> _Direction_:
Collect every line of the items below that contains the string "Expand", matching case exactly.

----- Given entries

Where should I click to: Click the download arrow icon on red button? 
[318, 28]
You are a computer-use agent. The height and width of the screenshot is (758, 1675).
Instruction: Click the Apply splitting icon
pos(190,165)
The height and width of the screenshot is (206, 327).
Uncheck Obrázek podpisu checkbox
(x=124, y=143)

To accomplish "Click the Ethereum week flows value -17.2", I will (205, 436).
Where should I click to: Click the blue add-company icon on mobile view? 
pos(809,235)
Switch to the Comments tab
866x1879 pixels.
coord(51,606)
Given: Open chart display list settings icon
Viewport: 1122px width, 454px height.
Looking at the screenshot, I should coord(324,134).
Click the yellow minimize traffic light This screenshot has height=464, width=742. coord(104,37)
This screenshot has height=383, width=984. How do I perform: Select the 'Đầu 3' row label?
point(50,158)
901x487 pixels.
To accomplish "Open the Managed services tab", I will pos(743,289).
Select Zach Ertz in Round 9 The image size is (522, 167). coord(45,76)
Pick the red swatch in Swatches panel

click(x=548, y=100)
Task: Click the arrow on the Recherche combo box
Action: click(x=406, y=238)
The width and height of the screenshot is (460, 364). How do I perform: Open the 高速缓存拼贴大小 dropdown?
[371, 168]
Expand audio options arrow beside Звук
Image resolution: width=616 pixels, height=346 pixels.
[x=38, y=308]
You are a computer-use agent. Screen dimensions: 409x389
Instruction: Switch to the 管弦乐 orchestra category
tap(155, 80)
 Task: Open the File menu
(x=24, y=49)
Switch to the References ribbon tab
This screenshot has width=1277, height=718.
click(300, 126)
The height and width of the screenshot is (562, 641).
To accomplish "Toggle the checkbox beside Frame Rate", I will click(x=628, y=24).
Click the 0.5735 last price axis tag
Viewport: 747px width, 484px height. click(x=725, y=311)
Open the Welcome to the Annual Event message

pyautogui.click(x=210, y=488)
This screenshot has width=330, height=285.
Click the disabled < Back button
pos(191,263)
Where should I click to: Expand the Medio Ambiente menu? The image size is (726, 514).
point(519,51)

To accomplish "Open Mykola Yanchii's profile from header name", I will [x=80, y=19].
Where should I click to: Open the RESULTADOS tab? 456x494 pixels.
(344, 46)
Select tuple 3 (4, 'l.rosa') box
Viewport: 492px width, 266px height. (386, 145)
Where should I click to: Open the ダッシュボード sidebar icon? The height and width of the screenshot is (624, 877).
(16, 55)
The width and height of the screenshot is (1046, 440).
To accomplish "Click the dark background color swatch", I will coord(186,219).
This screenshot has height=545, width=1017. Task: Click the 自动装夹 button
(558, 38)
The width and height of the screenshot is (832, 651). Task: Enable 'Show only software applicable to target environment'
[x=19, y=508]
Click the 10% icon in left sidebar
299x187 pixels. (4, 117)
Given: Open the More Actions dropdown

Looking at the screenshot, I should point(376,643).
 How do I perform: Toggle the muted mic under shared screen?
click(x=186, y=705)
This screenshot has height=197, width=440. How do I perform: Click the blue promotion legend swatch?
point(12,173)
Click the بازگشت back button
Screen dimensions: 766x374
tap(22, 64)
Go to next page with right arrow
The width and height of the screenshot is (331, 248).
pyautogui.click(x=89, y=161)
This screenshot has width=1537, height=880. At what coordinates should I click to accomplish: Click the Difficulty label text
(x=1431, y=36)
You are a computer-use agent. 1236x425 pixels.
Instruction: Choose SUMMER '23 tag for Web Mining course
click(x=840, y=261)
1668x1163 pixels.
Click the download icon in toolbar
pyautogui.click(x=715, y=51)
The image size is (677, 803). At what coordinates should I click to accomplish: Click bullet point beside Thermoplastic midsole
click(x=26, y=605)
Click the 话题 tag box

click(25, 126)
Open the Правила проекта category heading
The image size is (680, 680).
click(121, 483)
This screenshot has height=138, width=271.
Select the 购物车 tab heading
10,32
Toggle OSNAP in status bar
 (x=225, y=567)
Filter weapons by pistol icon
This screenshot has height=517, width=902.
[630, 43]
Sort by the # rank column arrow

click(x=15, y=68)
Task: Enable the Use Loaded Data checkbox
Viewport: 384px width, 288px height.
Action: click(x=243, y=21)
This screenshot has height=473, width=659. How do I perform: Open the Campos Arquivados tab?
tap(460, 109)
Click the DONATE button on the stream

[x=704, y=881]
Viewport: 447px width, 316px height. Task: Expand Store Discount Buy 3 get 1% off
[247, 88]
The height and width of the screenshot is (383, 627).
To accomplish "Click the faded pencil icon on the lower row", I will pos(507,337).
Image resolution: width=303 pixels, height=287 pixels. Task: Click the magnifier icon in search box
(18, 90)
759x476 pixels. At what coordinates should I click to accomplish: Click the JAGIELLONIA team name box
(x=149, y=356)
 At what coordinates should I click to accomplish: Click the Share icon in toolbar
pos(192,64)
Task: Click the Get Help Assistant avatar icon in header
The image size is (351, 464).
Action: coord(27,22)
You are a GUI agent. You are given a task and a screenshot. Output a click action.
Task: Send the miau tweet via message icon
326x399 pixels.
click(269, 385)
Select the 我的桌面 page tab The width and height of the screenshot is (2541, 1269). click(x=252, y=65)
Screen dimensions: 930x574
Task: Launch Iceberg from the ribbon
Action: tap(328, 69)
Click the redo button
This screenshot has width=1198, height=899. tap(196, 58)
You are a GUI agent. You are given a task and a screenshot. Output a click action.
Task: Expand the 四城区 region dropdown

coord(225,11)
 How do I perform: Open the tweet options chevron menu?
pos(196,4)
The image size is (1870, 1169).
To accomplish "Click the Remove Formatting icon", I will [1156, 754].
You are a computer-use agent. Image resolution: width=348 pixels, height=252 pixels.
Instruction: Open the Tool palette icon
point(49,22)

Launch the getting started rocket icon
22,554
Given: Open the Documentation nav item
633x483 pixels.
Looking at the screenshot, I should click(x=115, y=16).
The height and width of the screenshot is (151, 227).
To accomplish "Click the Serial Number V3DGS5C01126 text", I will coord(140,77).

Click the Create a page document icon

----------

> _Solution to the problem_:
Expand audio options arrow beside Звук
Where should I click to: Expand the Medio Ambiente menu? The image size is (726, 514).
Viewport: 447px width, 316px height. Task: Expand Store Discount Buy 3 get 1% off
Task: Expand the 四城区 region dropdown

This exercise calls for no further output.